== EXERCISE DESCRIPTION ==
Check every line of the material below for the string "agent", and return the ones that have it.

== INPUT RECORDS ==
*** Block opens ***
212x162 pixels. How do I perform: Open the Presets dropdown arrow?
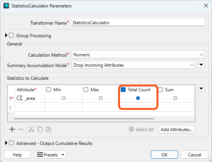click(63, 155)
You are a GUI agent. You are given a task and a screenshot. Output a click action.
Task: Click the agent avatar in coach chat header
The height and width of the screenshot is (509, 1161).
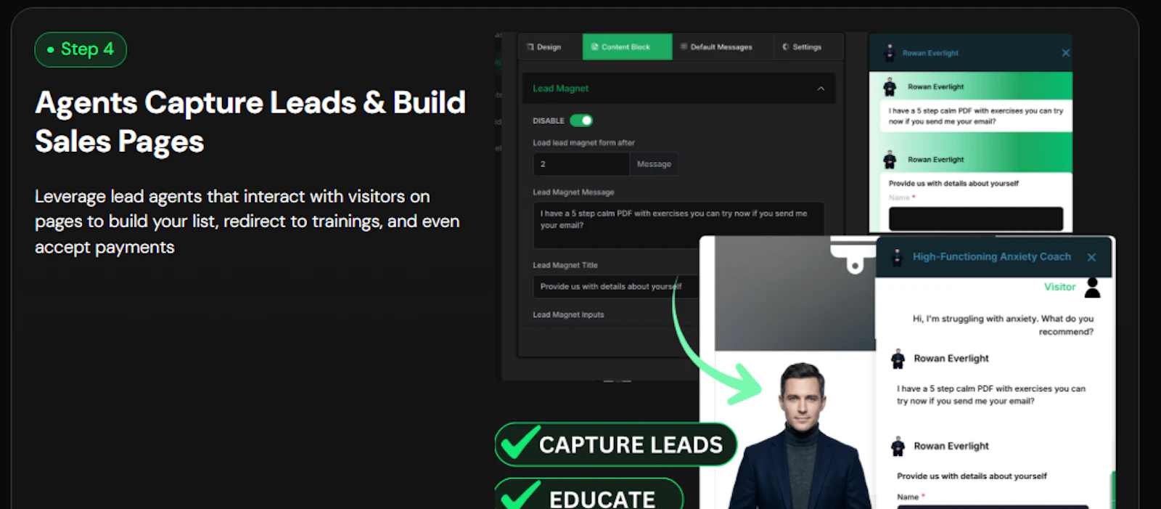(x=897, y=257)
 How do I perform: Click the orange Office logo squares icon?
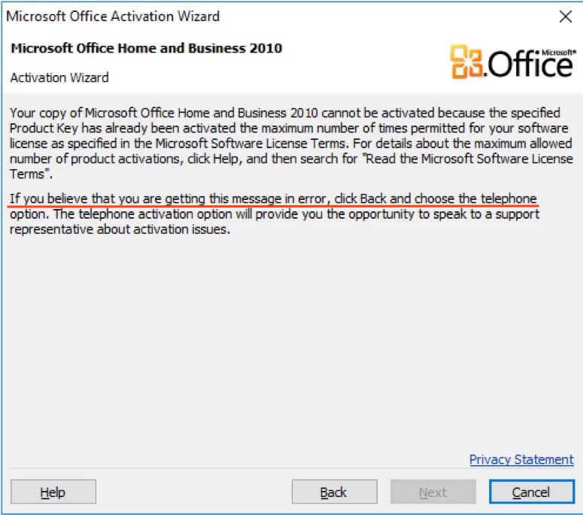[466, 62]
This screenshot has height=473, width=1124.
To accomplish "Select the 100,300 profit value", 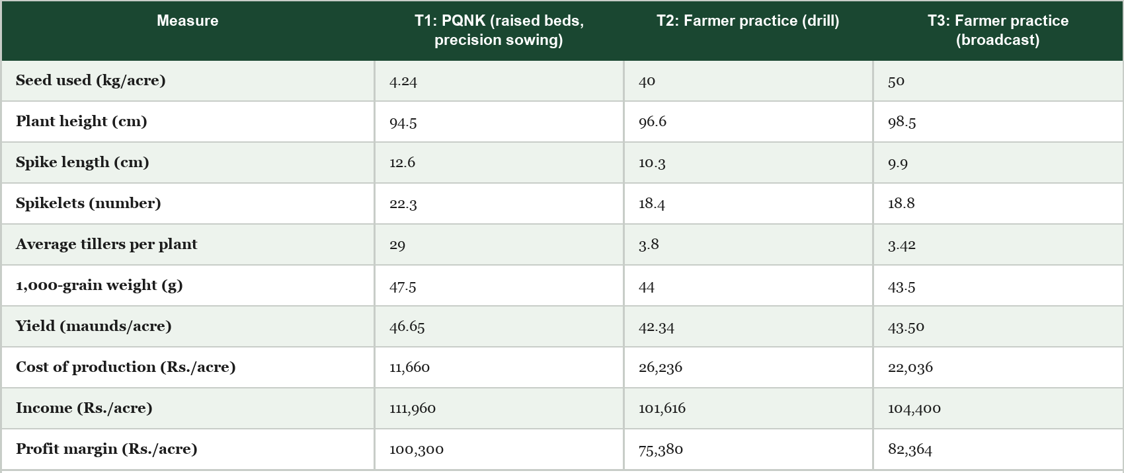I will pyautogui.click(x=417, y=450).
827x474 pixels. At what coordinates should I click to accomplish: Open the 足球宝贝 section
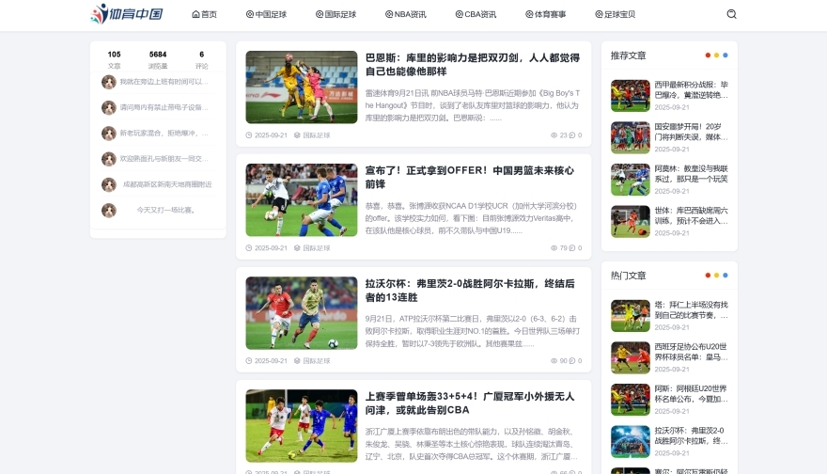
*** Block closes ***
== WRITTEN ANSWER ==
You are a GUI agent. You are given a task and a screenshot. Output a click action.
Task: Click the agent avatar in coach chat header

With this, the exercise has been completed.